[Task directions] Rewrite the items below, changing "Photos" to "Settings" and leaving everything else the same.

[Listing]
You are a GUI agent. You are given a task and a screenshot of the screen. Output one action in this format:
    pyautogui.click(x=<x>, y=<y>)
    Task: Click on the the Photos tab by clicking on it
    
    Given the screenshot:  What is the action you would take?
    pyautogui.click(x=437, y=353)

[Answer for the task]
You are a GUI agent. You are given a task and a screenshot of the screen. Output one action in this format:
    pyautogui.click(x=<x>, y=<y>)
    Task: Click on the the Settings tab by clicking on it
    
    Given the screenshot:  What is the action you would take?
    pyautogui.click(x=437, y=353)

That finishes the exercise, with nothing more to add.